Safety, Tolerability, and Activity of ISIS 113715 in People With Type 2 Diabetes Mellitus Being Treated With Sulfonylurea

Type 2 Diabetes Mellitus Clinical Trial

Official title:

A Phase 2, Multi-Center, Randomized, Double-Blind, Placebo-Controlled, Dose-Escalation Study to Evaluate the Safety, Tolerability, Pharmacokinetics, and Activity of ISIS 113715 Administered Daily in Patients With Type 2 Diabetes Mellitus Being Treated With Sulfonylurea

Clinical Trial Details — Status: Withdrawn

Administrative data

• NCT number: NCT00327626
• Other study ID #: ISIS 113715-CS12
• Status: Withdrawn
• Phase: Phase 2
• Start date: May 1, 2006
• Est. completion date: March 1, 2007

Study information

• Verified date: May 2007
• Source: Ionis Pharmaceuticals, Inc.
• Contact: n/a
• Is FDA regulated: No
• Study type: Interventional

Clinical Trial Summary

The aim of this study is to evaluate the safety, tolerability, and pharmacokinetics of two ISIS 113715 subcutaneous doses (15 mg and 30 mg/day) in combination with oral antidiabetic agents (OAD) versus OAD + placebo in patients with inadequately controlled type 2 diabetes, despite ongoing maximal treatment with OAD.

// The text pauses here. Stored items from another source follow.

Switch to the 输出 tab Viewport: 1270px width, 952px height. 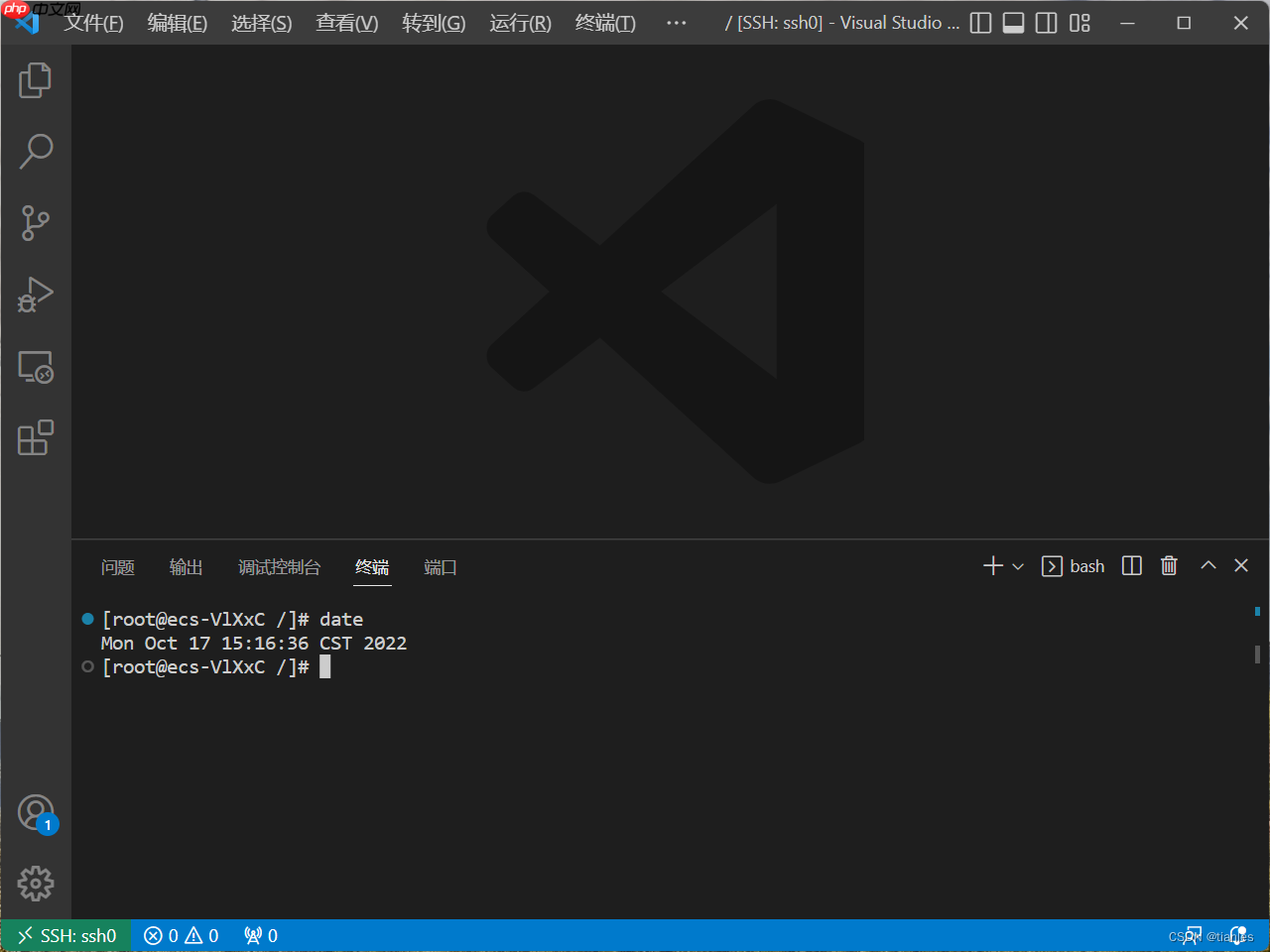[x=186, y=567]
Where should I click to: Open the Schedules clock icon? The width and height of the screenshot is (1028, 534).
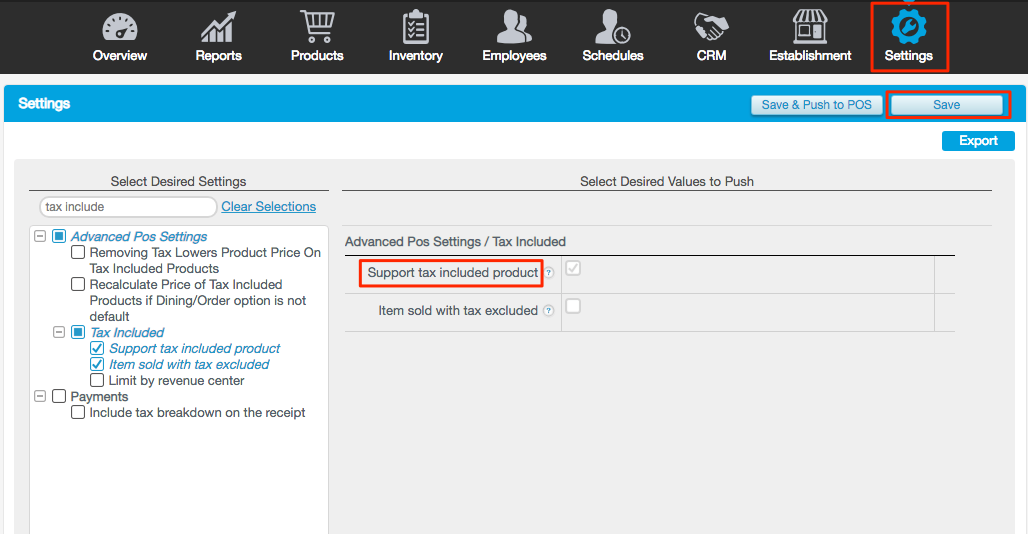point(612,28)
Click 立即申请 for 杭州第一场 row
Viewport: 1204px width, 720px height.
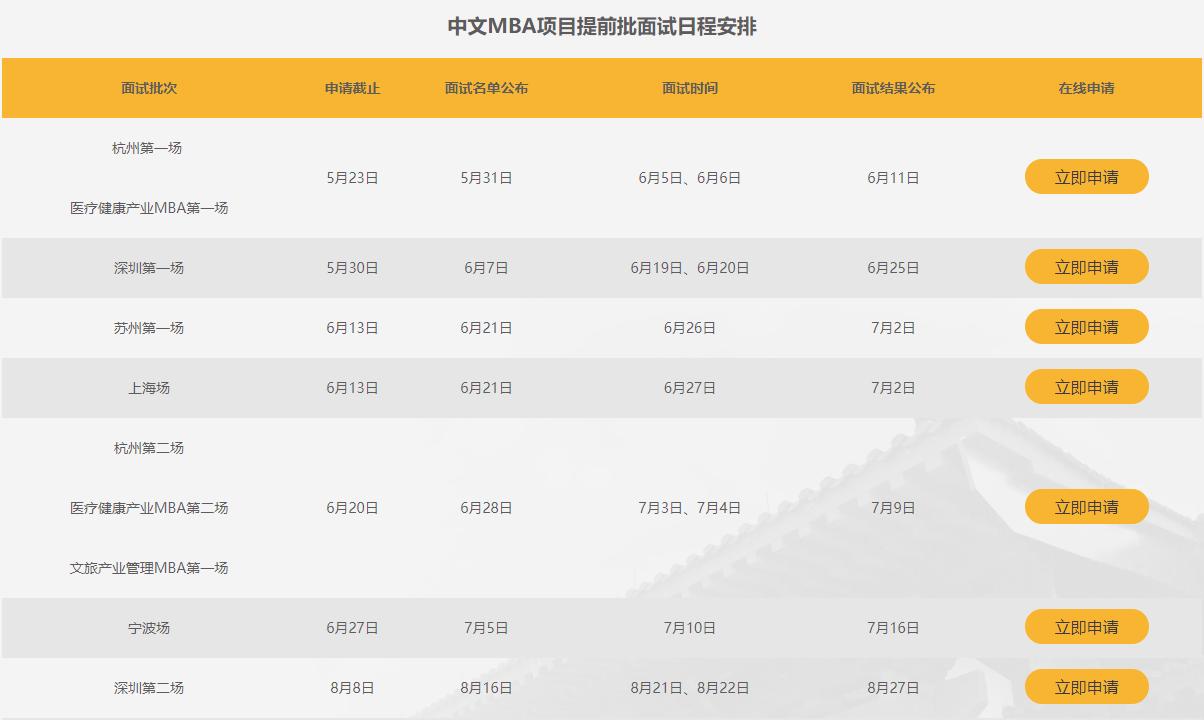coord(1086,177)
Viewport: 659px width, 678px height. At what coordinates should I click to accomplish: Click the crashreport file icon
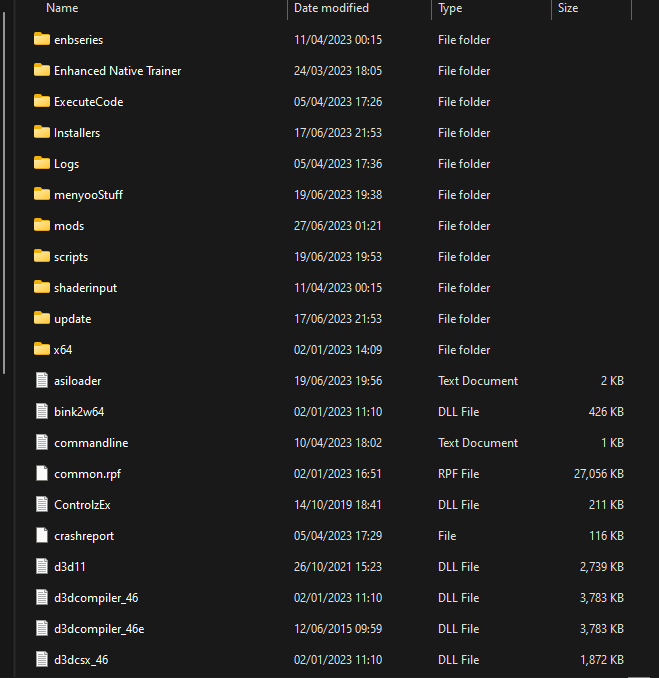point(41,536)
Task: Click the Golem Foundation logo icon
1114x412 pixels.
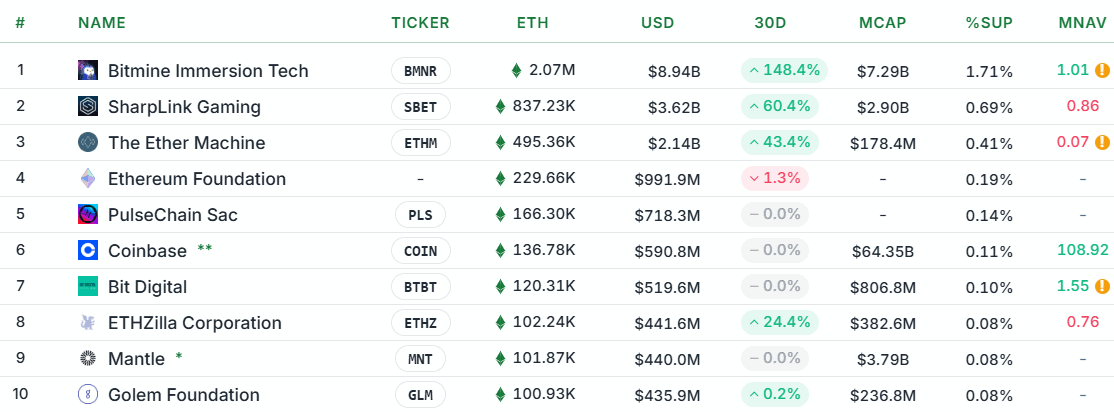Action: tap(88, 395)
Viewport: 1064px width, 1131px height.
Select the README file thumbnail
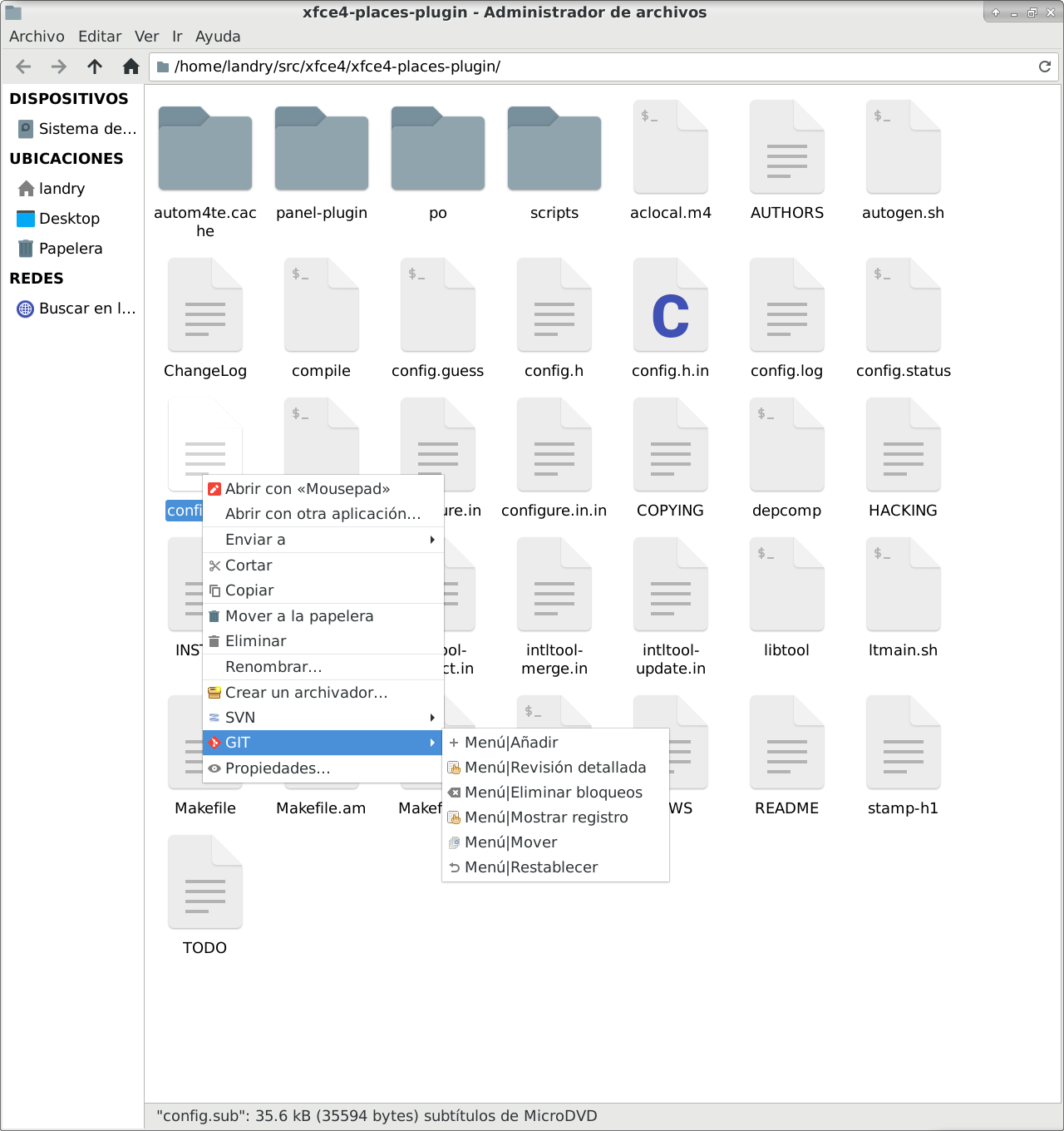coord(786,743)
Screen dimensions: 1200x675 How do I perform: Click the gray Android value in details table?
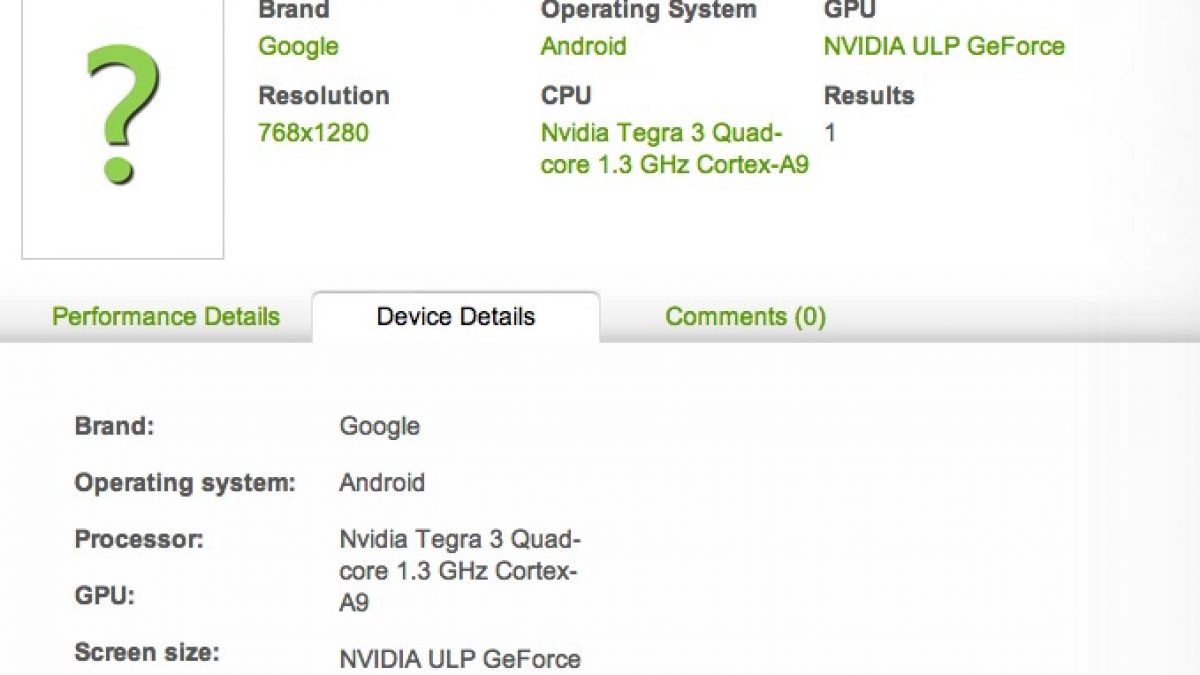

Recruitment information / eligibility

• Status: Withdrawn
• Enrollment: 0
• Est. completion date: March 1, 2007
• Est. primary completion date: February 1, 2007
• Accepts healthy volunteers: No
• Gender: All
• Age group: 18 Years to 70 Years

Eligibility

Inclusion Criteria:

• Male or female (post-menopausal and/or surgically sterile)

• Aged 18 to 70 years

• Diagnosed with type 2 diabetes mellitus of eight years or less in duration

• Being treated with OAD at stable maximum doses [defined as at least 10 mg/day glibenclamide (preferred), or 20 mg/day glipizide, with or without at least 1,500 mg/day metformin] for at least three months prior to screening

• Having fasting plasma glucose levels of 150-270 mg/dL and HbA1c levels of 7.5-11.0%

Exclusion Criteria:

• Greater than 3 severe hypoglycemic episodes within six months of screen

• Pregnant, breastfeeding, or intends to become pregnant

• Clinical signs or symptoms of liver disease, acute, or chronic hepatitis, or ALT greater than the upper limit of normal

• Positive hepatitis B surface antigen, hepatitis C antibody, or HIV test

• Patients with history of renal transplantation or renal dialysis or microalbuminuria defined as urine albumin > 200 mg/day

• History of insulin use within three months of screen

• History of diabetic ketoacidosis

• Treatment with any thiazolidinedione (e.g., rosiglitazone) within three months of screen

• History of lactic acidosis while on metformin therapy

• Complications of diabetes (e.g., neuropathy, nephropathy, and retinopathy)

• Clinically significant and currently active diseases

• Clinical significant abnormalities in medical history, physical examination, or laboratory examination

Related Conditions & MeSH terms

• Diabetes Mellitus
• Diabetes Mellitus, Type 2
• Type 2 Diabetes Mellitus

Intervention

Drug:
• ISIS 113715

Locations

Country	Name	City	State
Israel	Soroka Medical Center	BeEr-Sheva
Israel	Rambam Medical Center	Haifa
Israel	Western Galilee Medical Center - Nahariya	Nahariya
Israel	Kaplan Medical Center	Rehovot
Israel	ZIV Hospital	Safed

Sponsors (1)

Lead Sponsor	Collaborator
Ionis Pharmaceuticals, Inc.

Country where clinical trial is conducted

Israel, 

Outcome

Type	Measure	Description	Time frame	Safety issue
Primary	Evaluate the safety, tolerability, and pharmacokinetics of two ISIS 113715 subcutaneous dosages in combination with OAD versus OAD + placebo.
Primary	Examine the effect of treatment with 15 and 30 mg/day ISIS 113715 on fasting plasma glucose and HbA1c.
Primary	Evaluate the effects of ISIS 113715 on insulin sensitivity, B-cell function, proinsulin/insulin ratio, fasting insulin, C-peptide and proinsulin.